Among all the major cause of fears about earth closing down, landfill of plastic is a predominant one. Plastic is everywhere, it has become such a close part of our life that we can’t do without it. What this contains is polyurethane. This component is there in everything – furniture, plastic bags, garden hoses, kid’s toys and everything. Plastic is so widely used because it’s easy to produce, its durable and its dirt cheap.
Why is it a threat?
Because we can get rid of it.
So what happens to it?
People dig huge holes in earth and fill it up with plastic.
One day there won’t be land left to be filled.

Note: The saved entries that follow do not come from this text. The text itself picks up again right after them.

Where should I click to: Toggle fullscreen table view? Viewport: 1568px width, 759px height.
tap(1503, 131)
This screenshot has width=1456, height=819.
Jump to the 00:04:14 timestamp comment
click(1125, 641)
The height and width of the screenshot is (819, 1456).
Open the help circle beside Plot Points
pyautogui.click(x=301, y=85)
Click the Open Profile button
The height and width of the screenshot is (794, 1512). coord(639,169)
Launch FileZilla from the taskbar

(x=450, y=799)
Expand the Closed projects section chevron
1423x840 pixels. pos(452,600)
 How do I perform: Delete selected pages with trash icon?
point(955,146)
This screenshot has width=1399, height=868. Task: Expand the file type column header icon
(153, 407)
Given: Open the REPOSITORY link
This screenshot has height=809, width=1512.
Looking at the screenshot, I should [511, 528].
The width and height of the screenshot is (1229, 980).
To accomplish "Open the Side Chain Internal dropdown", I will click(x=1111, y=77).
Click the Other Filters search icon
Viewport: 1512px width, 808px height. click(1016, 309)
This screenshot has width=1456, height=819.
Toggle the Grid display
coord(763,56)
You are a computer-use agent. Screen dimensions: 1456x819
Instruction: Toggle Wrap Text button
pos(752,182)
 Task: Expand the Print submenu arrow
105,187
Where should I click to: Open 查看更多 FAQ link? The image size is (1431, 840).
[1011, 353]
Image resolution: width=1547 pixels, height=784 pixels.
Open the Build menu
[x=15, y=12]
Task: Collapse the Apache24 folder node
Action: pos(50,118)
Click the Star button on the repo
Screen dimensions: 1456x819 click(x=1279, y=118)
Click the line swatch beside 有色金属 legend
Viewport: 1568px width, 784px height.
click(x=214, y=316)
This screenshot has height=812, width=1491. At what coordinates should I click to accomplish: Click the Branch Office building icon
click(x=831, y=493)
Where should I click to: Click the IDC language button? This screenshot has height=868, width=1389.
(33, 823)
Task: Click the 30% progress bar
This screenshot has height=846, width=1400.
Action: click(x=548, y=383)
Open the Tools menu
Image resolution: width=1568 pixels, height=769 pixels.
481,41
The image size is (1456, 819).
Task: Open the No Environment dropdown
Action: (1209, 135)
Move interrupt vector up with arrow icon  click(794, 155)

Why can’t we get rid of it?
There isn’t a single natural process that breaks it down
But a little mushroom came to the rescue of Man Kind! Pestalotiopsis microspora is a native of Ecuadorian rain forest. It was discovered by a group of research students along with molecular biochemistry professor Soctt Strobel who was leading the team. This trip was part of Yale’s annual Rainforest Expedition. Pestalotiopsis microspora is the first of the fungus species that survived exclusively on polyurethane. The important point is, it was able to do so in anaerobic conditions- the same environment that gets simulated in the bottom of landfills. This fungus will be our saviour. This will be able to help find alternative solutions and make earth breathe healthy again.